SciArena queries models, directing them to retrieve relevant papers from Semantic Scholar, our AI-powered search and discovery tool for scientific literature. Anyone can use SciArena and vote on their preferred model. Rankings feed into a leaderboard showing which models perform best overall. 

"The leaderboard uses the pairwise votes to rank the models using an Elo rating system, similar to what's used in chess rankings," Cohan says. "The models that consistently win head-to-head comparisons move up the rankings. So, the leaderboard aggregates real-world human judgments."

Alongside the platform, we open-sourced SciArena-Eval, a meta-evaluation benchmark, as well as the code and data used to develop SciArena. The goal is to continuously add new models to the platform to ensure that the leaderboard remains a trustworthy source for evaluating models’ ability to parse the vast–and growing–scientific literature.

According to Arman, the SciArena-Eval results in particular highlight the challenges for scientific task evaluation techniques. The top-performing model on SciArena-Eval, o3, achieved only 65.1% accuracy–a significant gap compared to general-purpose benchmarks.

"Open benchmarks such as SciArena's leaderboard put models through identical, expert-vetted tests and publicly show the results in real-time, so strengths and failure modes are visible to researchers, developers, and end-users alike," Cohan says. "Our hope is that these resources help drive both model improvement and more reliable, human-aligned AI evaluation in science."
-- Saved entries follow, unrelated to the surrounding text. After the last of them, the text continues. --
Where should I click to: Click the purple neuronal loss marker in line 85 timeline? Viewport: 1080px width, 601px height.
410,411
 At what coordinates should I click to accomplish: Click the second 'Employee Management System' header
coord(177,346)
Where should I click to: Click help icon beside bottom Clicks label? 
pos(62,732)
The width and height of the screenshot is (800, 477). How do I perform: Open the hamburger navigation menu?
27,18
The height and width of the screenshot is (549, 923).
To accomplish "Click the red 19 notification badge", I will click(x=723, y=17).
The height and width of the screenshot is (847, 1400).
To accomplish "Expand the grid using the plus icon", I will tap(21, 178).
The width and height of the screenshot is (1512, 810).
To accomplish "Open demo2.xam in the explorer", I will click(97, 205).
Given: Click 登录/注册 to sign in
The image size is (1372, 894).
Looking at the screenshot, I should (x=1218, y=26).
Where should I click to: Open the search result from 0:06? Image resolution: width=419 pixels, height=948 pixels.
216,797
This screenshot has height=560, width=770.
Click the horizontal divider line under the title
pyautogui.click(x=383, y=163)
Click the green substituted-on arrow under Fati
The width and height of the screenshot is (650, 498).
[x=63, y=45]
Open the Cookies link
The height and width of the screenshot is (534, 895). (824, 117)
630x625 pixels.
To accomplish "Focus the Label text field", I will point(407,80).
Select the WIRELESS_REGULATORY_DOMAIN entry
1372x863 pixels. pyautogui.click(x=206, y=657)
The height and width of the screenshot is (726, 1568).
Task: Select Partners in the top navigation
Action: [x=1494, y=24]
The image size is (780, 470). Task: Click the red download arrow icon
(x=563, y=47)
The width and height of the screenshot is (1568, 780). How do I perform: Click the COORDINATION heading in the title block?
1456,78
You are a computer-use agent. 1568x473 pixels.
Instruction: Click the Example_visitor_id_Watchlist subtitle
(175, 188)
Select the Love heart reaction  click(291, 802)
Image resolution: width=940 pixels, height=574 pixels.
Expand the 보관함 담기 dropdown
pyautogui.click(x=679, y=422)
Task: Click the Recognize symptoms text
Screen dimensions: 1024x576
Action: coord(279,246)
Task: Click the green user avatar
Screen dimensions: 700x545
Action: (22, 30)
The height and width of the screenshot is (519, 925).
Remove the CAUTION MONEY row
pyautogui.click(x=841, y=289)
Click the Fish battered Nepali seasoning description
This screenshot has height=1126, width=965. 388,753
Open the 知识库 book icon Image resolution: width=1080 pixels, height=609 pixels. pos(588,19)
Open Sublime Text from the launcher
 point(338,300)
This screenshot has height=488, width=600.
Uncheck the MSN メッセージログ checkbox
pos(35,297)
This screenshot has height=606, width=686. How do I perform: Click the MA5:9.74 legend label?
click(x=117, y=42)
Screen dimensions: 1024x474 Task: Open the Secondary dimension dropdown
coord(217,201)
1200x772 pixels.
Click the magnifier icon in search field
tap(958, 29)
An autonomous LLM discovery system

We recently released a prototype of Genesys, an autonomous multi-agent LLM discovery system that aims to discover new types of language model architectures. We found Genesys can discover novel architectures competitive with the industry-standard transformer.

Benchmark for OCR systems

We developed a method to benchmark the performance of different OCR engines and APIs. Called olmOCR Bench, the test evaluates how well OCR systems preserve reading order, formulas, tables, and more, and it charts the systems’ performance-to-cost ratio. olmOCR Bench is available in olmOCR, Ai2’s fully open toolkit for transforming documents into clean markdown.

Evaluating model instruction-following

IFBench, which we announced this week, is a benchmark designed to measure how well AI models follow new, challenging, and diverse verifiable instructions. Alongside it, we released IF-RVLR, a recipe for improving and generalizing a model’s ability to follow constraints.

A measure for reasoning

Our new OMEGA math benchmark systematically evaluates models along three axes of reasoning, each designed to probe a distinct type of cognitive leap. The goal is to see whether models have the ability to extend learned skills to unfamiliar problems, combine ideas in new ways, or discover strategies not explicitly seen during training.

Topping the heatmap

Ai2 is #1 on Hugging Face’s heatmap. We released more models, datasets, and other research artifacts than any other organization on Hugging Face in the past year.

Looking ahead

Several Ai2 researchers will be presenting their work at ICML, the AI and machine learning conference, in Vancouver in mid-July. They’ll be giving talks on methods for developing steerable moderation for AI, mechanistic interpretability, and identifying diverging preferences between data annotators, among other subjects.